▶ [PROBLEM TO SOLVE]
Can you give every line of the material below as a numbered list, skipping blank lines and leaving the pictures out?

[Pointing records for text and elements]
────────
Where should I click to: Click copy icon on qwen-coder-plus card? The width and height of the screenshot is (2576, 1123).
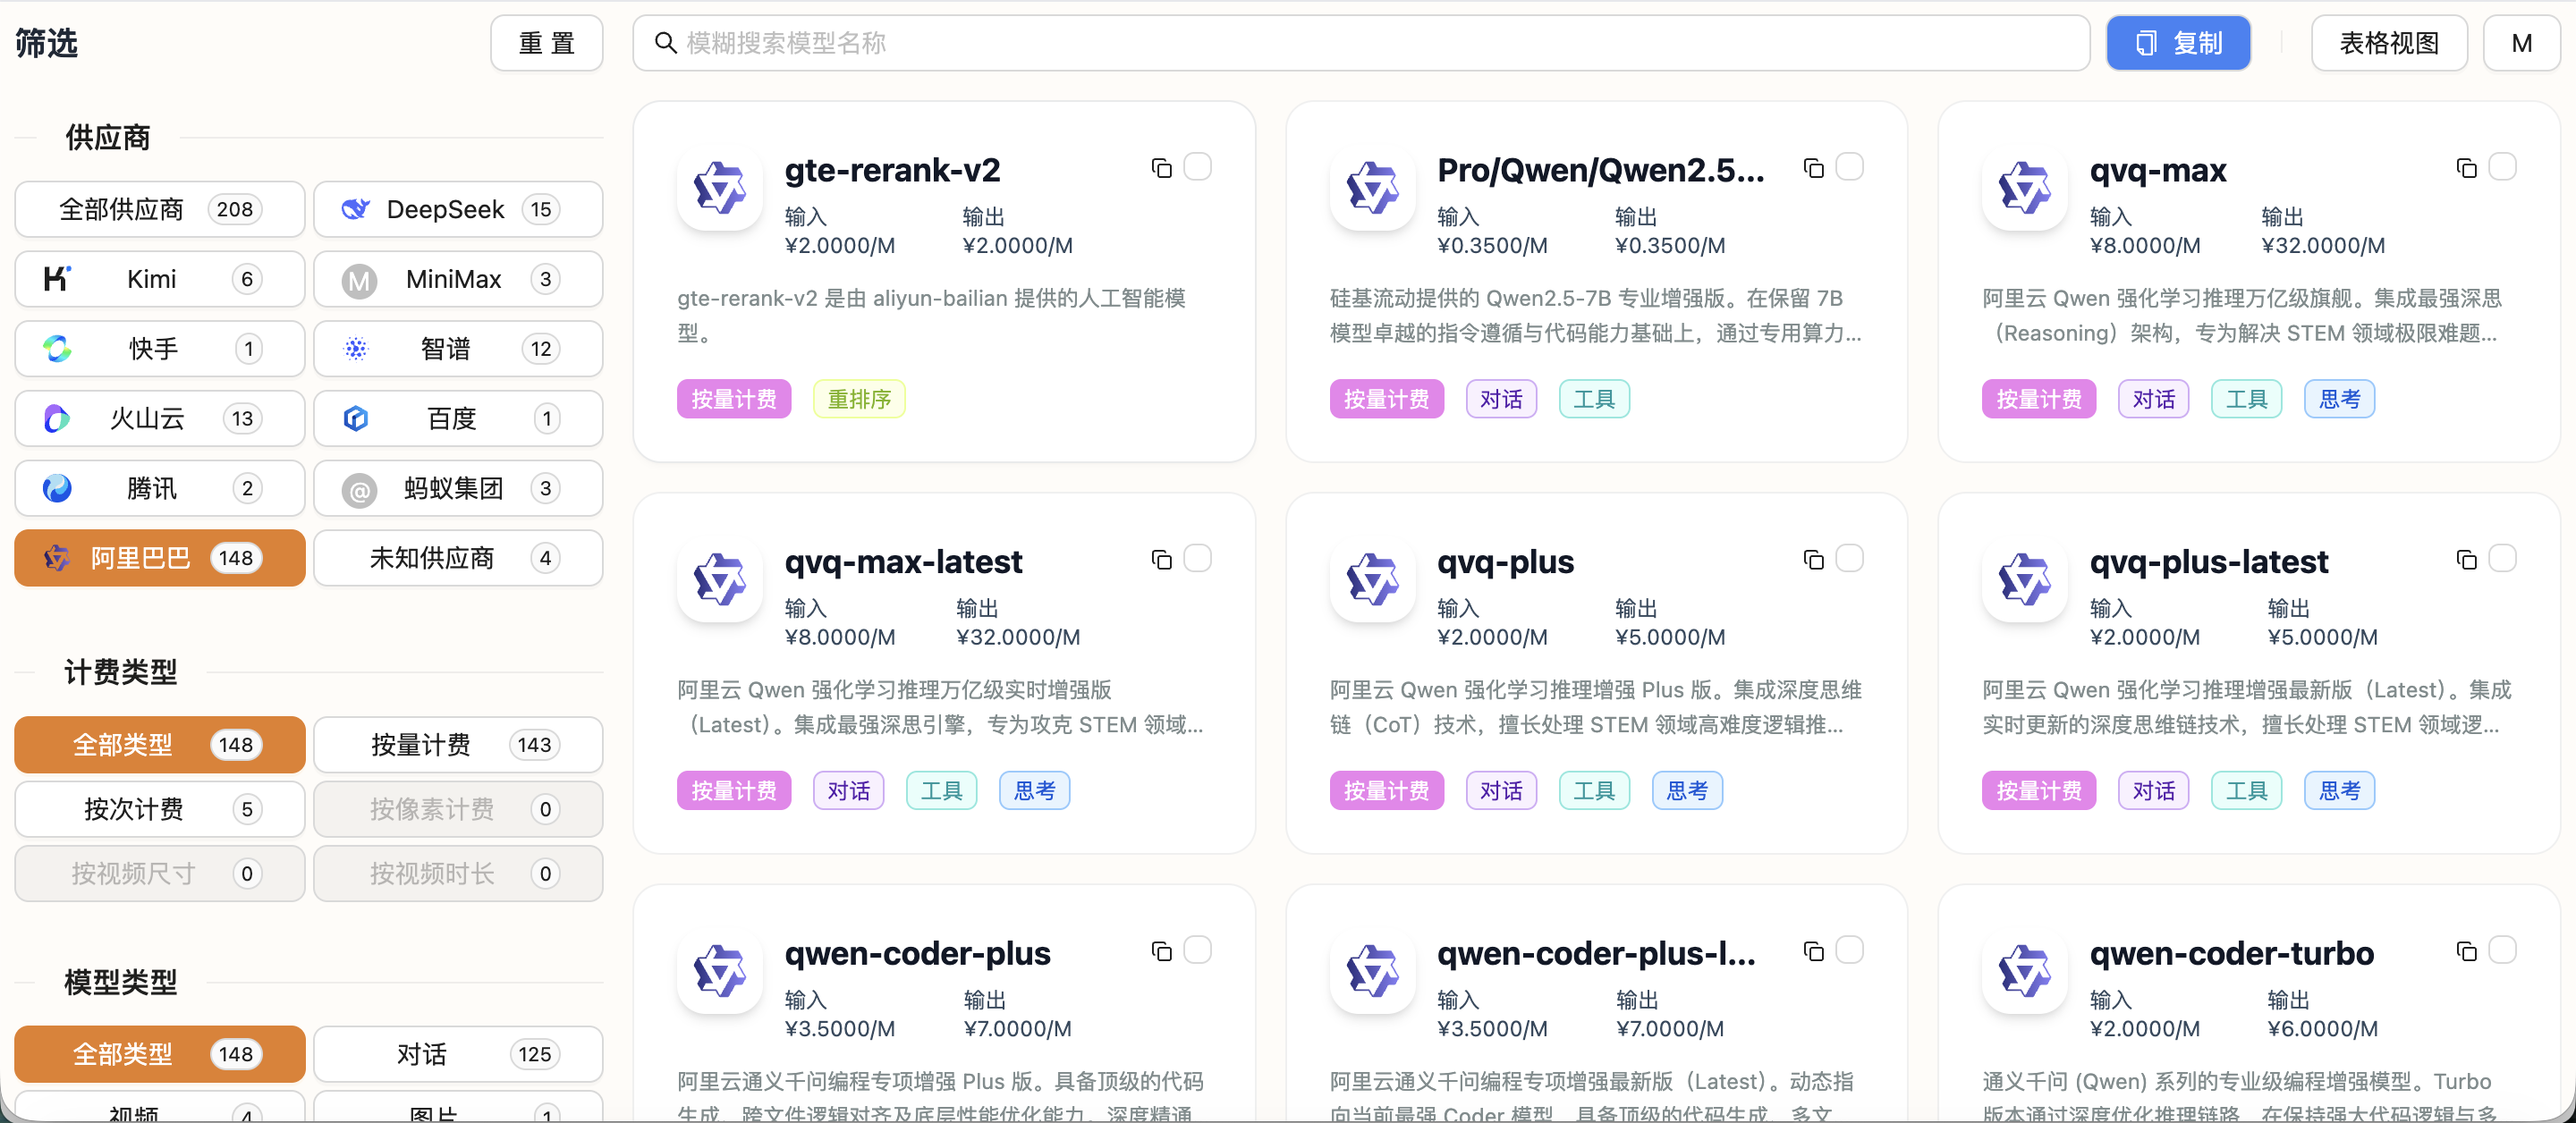(1161, 951)
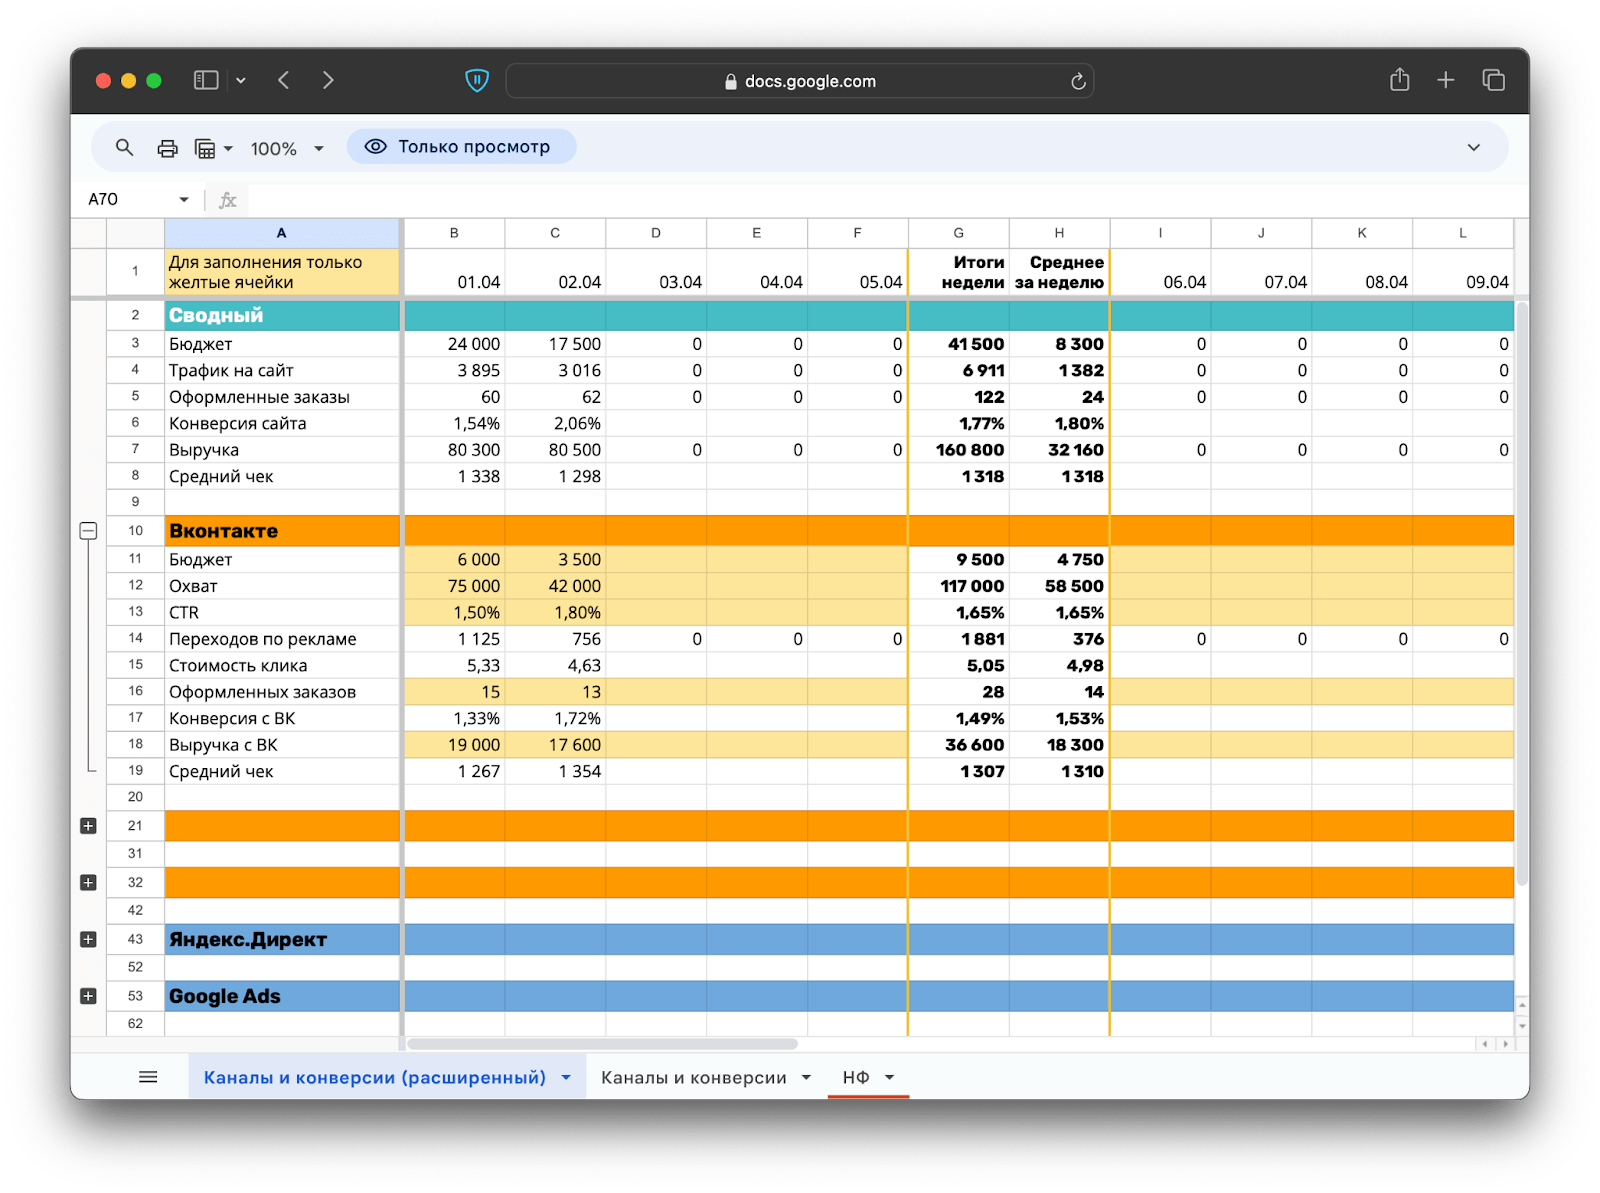Viewport: 1600px width, 1193px height.
Task: Expand the Яндекс.Директ row group
Action: point(88,940)
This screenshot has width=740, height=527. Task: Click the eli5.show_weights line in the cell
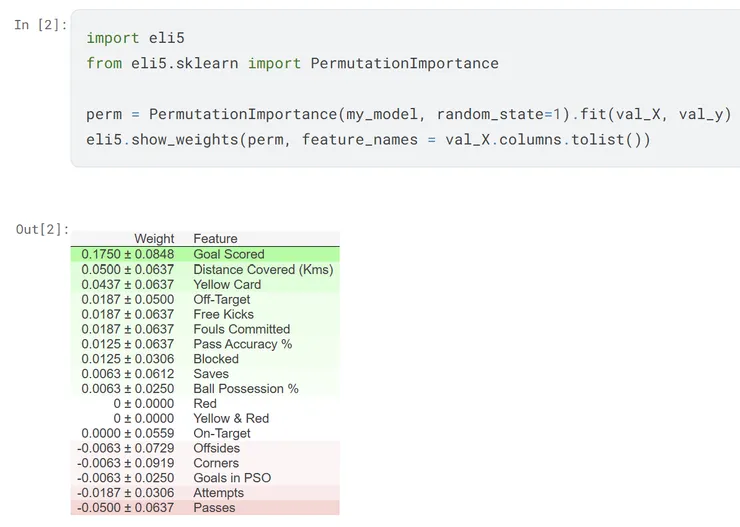pyautogui.click(x=368, y=140)
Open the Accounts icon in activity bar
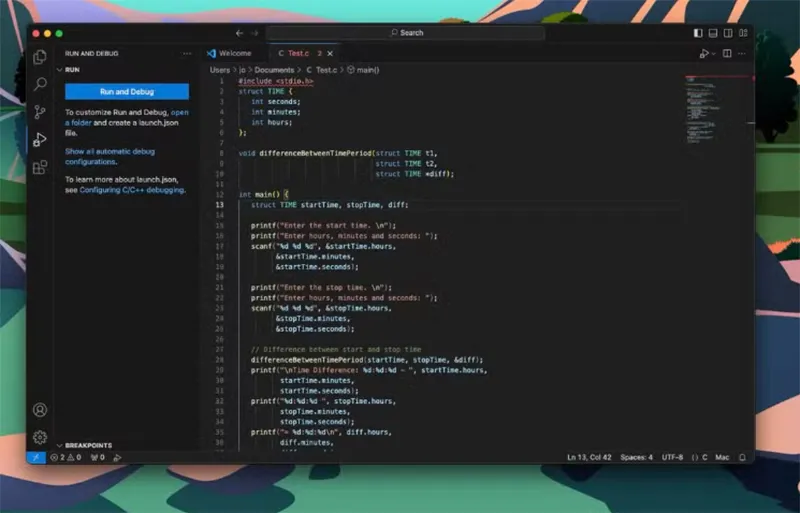 pos(40,410)
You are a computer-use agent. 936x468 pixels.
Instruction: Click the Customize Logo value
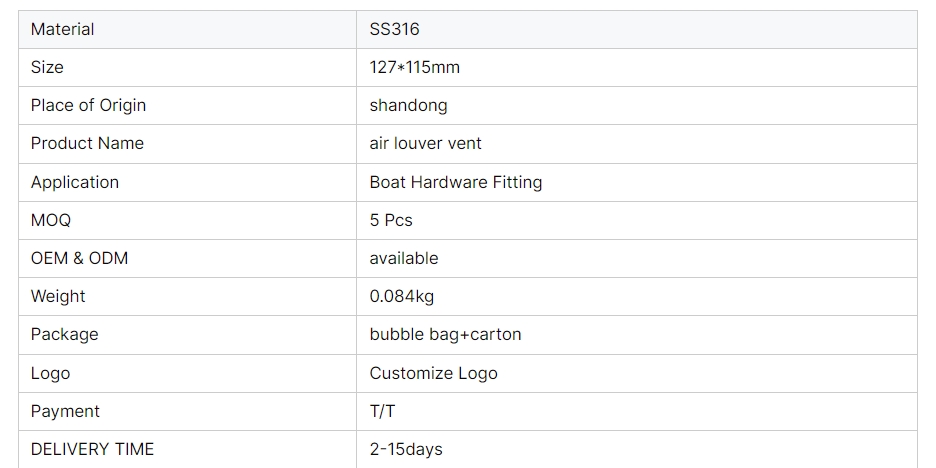click(433, 373)
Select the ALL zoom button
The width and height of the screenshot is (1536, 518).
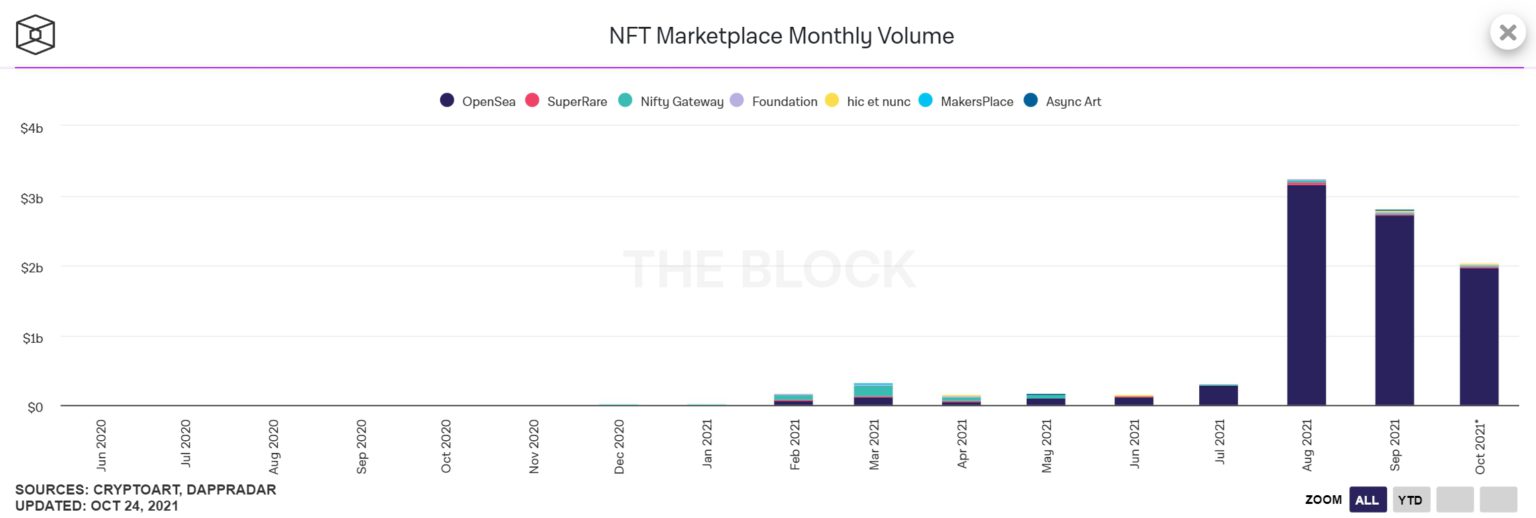click(1367, 499)
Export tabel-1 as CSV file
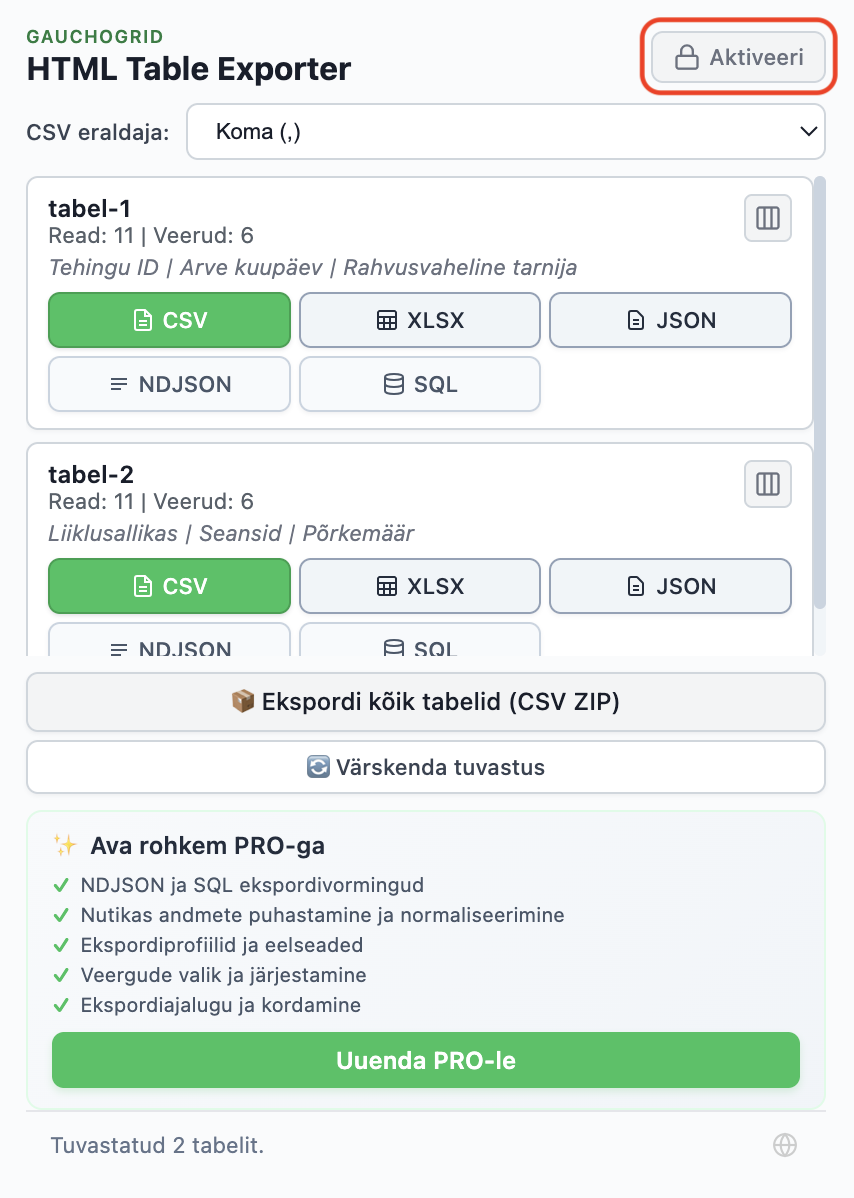Image resolution: width=854 pixels, height=1198 pixels. point(169,320)
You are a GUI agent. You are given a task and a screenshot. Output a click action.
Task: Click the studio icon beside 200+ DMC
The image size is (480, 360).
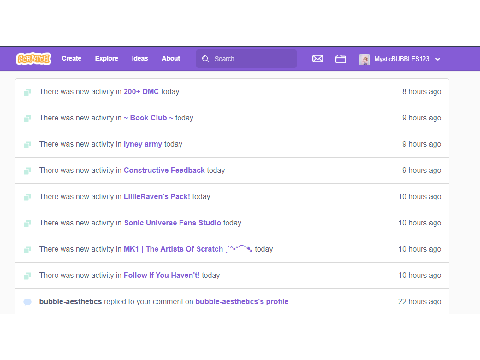pos(27,92)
────────
▶ [THE RESPONSE]
1. Where should I click to: Click copy icon on qwen-coder-plus card? The width and height of the screenshot is (2576, 1123).
2. (1161, 951)
3. Viewport: 1600px width, 1193px height.
4. Task: Expand the Яндекс.Директ row group
5. Action: point(88,940)
6. This screenshot has width=740, height=527. Task: Click the eli5.show_weights line in the cell
7. pyautogui.click(x=368, y=140)
8. Open the Accounts icon in activity bar
9.  pos(40,410)
10. You are a computer-use agent. 936x468 pixels.
11. Instruction: Click the Customize Logo value
12. click(433, 373)
13. Select the ALL zoom button
14. The width and height of the screenshot is (1536, 518).
15. click(1367, 499)
16. Export tabel-1 as CSV file
17. Image resolution: width=854 pixels, height=1198 pixels. point(169,320)
18. You are a GUI agent. You are given a task and a screenshot. Output a click action.
19. Task: Click the studio icon beside 200+ DMC
20. The image size is (480, 360).
21. pos(27,92)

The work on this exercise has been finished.